Below is a block of records: output all of them exactly and leave out the pictures.
[Opening Data provided section]
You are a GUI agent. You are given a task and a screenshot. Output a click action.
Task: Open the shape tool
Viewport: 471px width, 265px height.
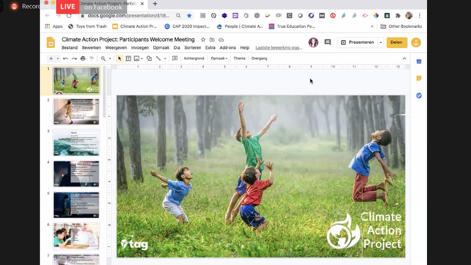click(149, 58)
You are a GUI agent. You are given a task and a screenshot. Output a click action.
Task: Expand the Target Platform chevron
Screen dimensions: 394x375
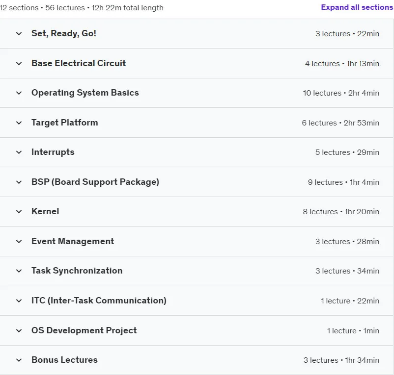pos(19,123)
[Closing Data provided section]
* **Finished task**:
You are a GUI agent. You are given a task and a screenshot. Output a click action.
Task: Open the shape tool
Viewport: 471px width, 265px height.
click(149, 58)
You are a GUI agent. You are given a task and a screenshot. Output a click action.
Task: Expand the Target Platform chevron
Screen dimensions: 394x375
pos(19,123)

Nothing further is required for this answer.